Creating sharded IterableDataset from a list of IterableDatasets?

Given a list of IterableDatasets datasets (len = n), each with n_shards == 1, is it possible to create a single IterableDataset ds with ds.n_shards == n? I have a really roundabout way of doing so:

        def gen(datasets):
            print("Creating generator")
            for idx, ds in enumerate(datasets):
                print(f"Starting dataset {idx}: {ds.name}")
                for item_idx, item in enumerate(ds):
                    yield item
                print(f"Ending dataset {idx}: {ds.name}")
            print("Generator exhausted")
        ds = IterableDataset.from_generator(gen, gen_kwargs={"datasets": datasets})

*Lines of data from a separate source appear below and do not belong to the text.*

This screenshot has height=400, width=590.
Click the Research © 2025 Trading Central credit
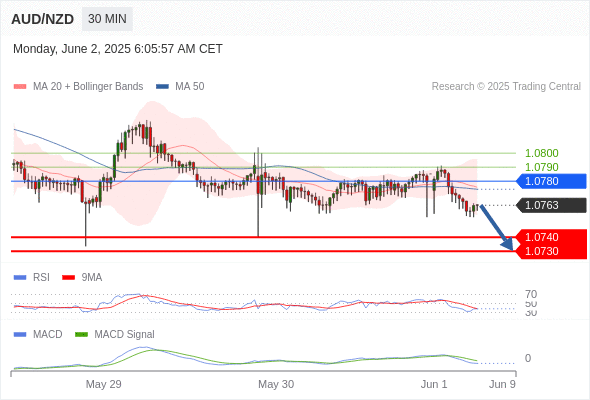506,87
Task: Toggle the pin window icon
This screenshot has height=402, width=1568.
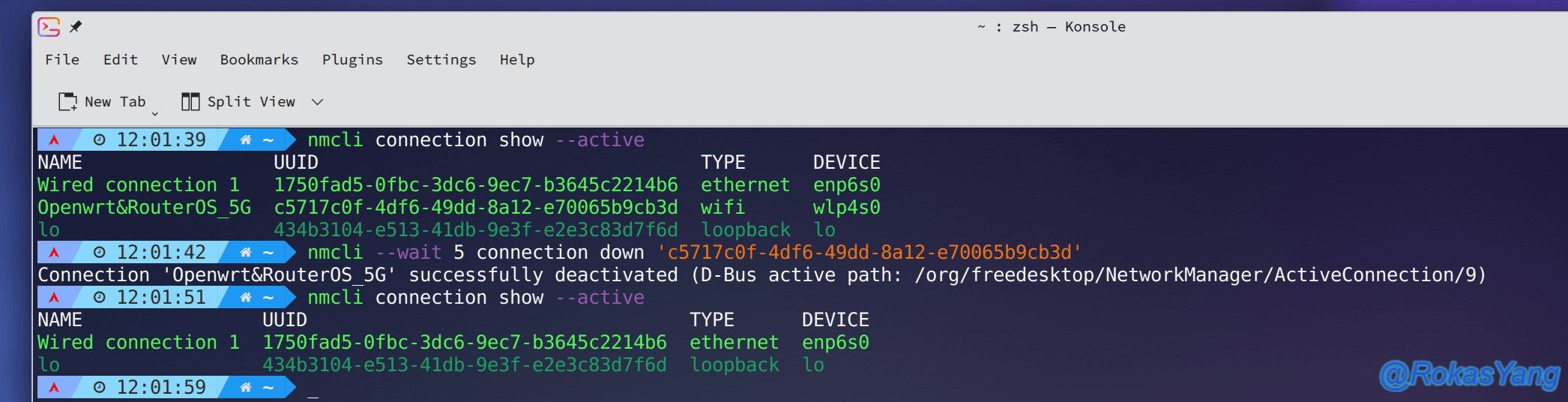Action: click(x=76, y=27)
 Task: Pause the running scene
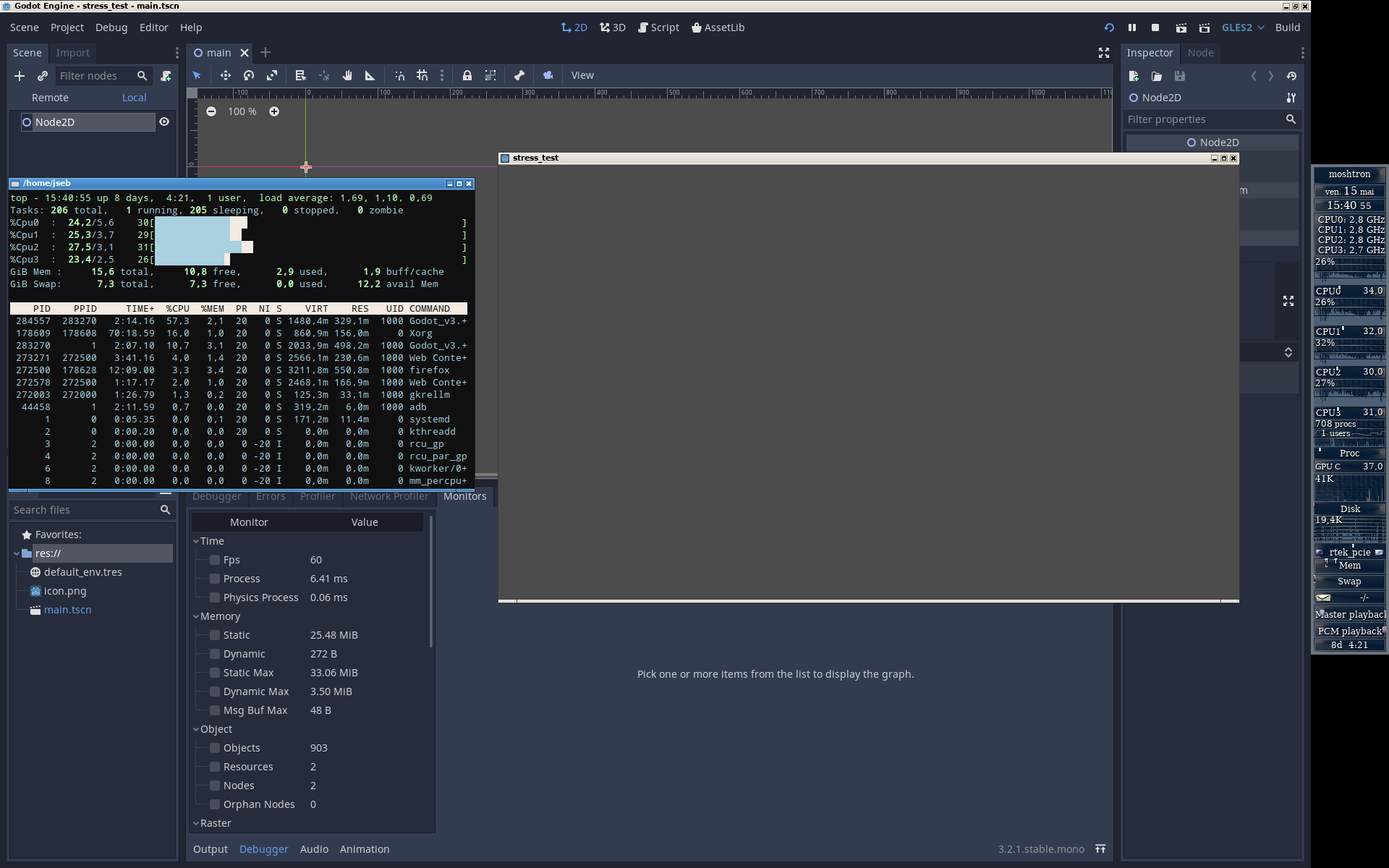click(1132, 27)
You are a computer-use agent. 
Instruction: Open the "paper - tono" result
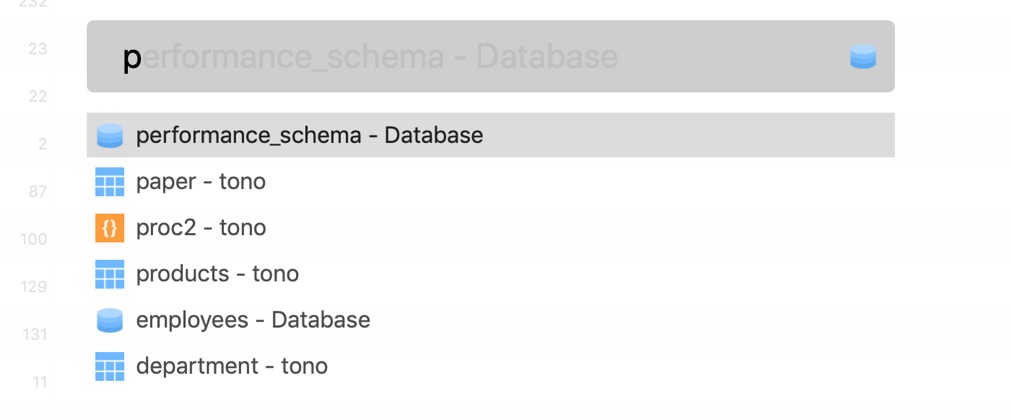(201, 182)

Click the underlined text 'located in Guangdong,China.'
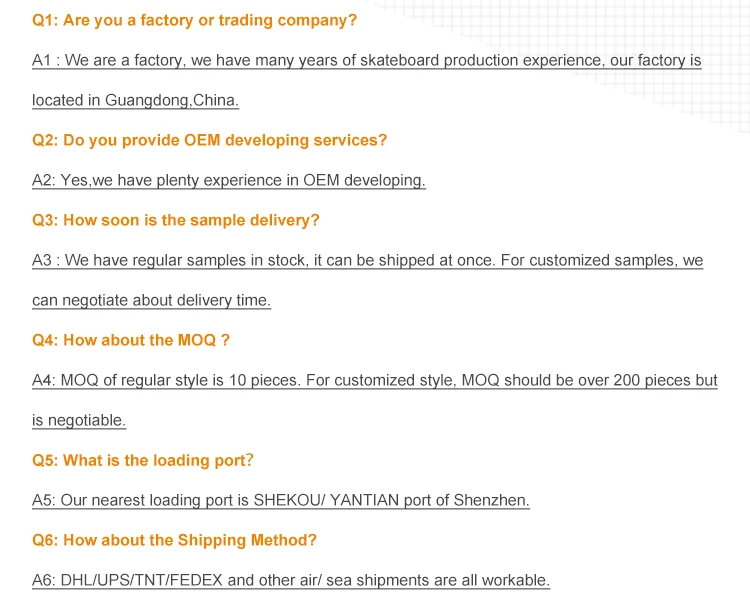pos(135,100)
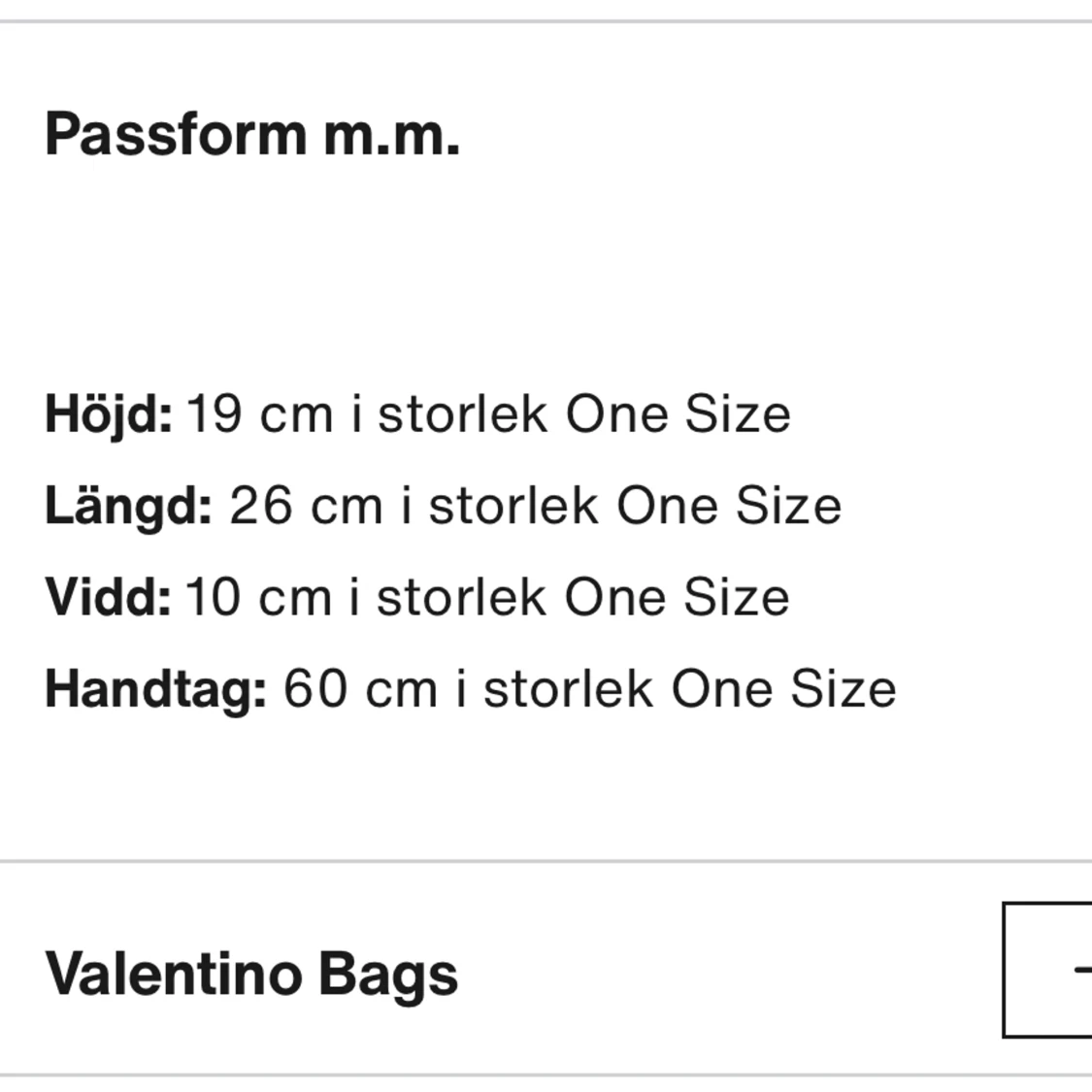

But this code is not ideal as it doesn’t play well with DataLoader when num_workers > 0.

1 Like

I had the exact same problem. HF’s datasets.interleave_datasets() can deal with a list of iterabledatasets but the returned iterabledataset will have n_shards being the smallest of the list. In your case it is 1. So the workaround to achieve the goal is to pre-process so that all iterabledatasets in the list have a n_shards of n before passing over to interleave_datasets().

You can create a sharded IterableDataset by combining datasets using torch.utils.data.chain. This approach works better with DataLoader and multiple workers, avoiding the issues with your generator method.